If you aren't a Reddit user, how can you judge what is causing the death of Reddit? It's your personal anecdote of why you don't use Reddit, but clearly there is an enormous userbase that was using Reddit despite the low amount of global moderation.
As a longtime Reddit user, this post struck a real chord with me. Horrible crap on Reddit does exist, and sexist/racist/hateful/uncalled-for-jackassery comments seem to be more and more common in the defaults and other places where the mods don't keep REALLY tight control.
It is getting, slowly, worse. Not because of the number of people but the standards of behavior they keep pushing the line on without pushback.

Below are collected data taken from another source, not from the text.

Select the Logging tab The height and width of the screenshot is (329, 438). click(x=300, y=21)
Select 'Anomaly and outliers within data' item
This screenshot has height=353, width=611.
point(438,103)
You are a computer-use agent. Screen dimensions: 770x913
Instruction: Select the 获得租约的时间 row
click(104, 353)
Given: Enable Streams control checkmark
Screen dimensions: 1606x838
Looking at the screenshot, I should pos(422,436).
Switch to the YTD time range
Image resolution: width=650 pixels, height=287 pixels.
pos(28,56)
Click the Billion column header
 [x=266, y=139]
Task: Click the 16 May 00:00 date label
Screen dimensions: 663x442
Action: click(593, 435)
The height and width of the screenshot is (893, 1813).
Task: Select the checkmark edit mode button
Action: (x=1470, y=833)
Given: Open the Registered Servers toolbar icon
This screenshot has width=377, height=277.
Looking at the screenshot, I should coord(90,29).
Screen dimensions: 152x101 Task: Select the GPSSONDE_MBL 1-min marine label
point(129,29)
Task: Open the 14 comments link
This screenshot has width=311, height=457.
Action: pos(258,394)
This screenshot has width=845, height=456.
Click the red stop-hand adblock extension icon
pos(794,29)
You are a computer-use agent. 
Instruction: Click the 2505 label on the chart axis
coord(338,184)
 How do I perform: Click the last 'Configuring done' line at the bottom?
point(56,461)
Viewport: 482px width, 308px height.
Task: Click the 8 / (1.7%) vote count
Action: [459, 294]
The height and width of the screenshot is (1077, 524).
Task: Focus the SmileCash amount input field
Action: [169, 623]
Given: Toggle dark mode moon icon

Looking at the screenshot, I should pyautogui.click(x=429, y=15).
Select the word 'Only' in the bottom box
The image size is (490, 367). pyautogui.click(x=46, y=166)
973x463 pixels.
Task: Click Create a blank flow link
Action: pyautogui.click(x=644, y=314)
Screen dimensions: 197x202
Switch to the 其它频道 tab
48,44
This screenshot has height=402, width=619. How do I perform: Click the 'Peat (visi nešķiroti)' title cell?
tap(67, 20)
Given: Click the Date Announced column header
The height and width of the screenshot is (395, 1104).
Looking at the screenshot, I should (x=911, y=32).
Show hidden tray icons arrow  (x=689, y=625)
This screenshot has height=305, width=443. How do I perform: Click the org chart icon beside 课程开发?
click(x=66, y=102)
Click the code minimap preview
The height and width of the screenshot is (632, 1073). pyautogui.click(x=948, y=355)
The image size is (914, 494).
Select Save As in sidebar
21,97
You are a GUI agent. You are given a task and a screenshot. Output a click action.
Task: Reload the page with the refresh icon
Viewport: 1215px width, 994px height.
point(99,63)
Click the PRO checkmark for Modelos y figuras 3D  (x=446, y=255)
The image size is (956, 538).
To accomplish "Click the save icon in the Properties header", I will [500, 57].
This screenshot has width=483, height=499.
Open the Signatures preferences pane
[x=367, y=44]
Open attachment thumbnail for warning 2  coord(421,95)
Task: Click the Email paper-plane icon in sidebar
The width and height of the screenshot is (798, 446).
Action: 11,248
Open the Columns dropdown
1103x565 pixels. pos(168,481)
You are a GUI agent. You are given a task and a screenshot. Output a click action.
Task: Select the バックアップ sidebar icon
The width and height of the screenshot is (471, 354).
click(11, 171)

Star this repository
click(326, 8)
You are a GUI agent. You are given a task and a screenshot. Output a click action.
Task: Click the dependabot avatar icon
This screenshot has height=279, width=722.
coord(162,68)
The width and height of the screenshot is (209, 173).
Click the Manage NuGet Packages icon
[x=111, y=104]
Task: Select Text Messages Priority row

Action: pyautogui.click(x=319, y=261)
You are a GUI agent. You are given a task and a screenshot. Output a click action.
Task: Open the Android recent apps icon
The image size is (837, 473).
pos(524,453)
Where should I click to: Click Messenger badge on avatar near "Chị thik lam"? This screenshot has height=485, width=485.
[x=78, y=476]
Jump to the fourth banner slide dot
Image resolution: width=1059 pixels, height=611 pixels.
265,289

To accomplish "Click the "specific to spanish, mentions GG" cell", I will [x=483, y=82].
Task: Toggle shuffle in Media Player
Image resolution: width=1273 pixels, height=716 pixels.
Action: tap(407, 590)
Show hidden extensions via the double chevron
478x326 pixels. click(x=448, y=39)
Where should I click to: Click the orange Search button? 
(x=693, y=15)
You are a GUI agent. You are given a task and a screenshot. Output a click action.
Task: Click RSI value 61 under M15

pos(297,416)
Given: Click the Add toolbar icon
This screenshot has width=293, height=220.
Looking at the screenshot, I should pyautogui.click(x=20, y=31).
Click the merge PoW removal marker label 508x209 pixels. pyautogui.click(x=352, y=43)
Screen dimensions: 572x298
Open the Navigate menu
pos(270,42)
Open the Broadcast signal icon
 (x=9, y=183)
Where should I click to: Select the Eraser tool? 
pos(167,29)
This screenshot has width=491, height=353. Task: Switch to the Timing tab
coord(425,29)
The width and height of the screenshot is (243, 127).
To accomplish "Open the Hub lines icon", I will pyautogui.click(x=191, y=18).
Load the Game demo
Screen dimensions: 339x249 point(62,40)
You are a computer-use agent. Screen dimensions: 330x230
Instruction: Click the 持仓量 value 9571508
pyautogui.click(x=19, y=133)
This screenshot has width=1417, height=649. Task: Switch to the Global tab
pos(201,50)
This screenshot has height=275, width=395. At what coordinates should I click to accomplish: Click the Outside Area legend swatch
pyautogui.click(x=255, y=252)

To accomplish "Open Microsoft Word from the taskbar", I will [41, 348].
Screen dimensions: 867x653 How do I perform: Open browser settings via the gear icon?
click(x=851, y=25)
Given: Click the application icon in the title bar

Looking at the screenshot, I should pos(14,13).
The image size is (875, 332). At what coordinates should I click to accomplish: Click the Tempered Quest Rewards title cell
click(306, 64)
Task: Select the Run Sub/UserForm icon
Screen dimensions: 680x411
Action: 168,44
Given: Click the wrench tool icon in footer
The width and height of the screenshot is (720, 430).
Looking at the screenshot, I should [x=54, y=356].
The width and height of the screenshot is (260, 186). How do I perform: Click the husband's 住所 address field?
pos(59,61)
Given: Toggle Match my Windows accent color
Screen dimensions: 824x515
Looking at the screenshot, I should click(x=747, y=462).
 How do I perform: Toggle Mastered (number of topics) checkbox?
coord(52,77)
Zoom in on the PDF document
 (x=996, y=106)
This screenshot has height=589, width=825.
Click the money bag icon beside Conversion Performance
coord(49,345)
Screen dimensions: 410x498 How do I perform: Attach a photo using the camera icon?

I think the biker bar analogy is fantastic. Even when the bikers stay in their corner their large number is getting scarier and more creepy.
I've seen this in the European-focused subreddits lately. Places like /r/europe are usually pretty "normal" discussion boards considering that their demographics are English-speaking, internet-using young people of those regions. But periodically the comments (and comment scores) end up very uncharacteristic in a thread or sub-thread, especially if it has to do with immigration, Islam, or nationalism. Not just in the sense that some people have conservative or nativist views on those subjects, but that suddenly the discussion seems to be totally dominated by extreme versions of those views, anything vaguely liberal said about the subject is downvoted to infinity, etc. And the reason in that case if you dig around usually turns out to be that someone in a far-right/xenophobic subreddit linked there and caused an influx of people with those views.
I haven't noticed it getting worse; I have noticed people complaining about it more, though. The up-vote down-vote system turns everything into an echo chamber anyway, so whatever racist or objectionable comment you see will probably go away unless the majority agrees with it.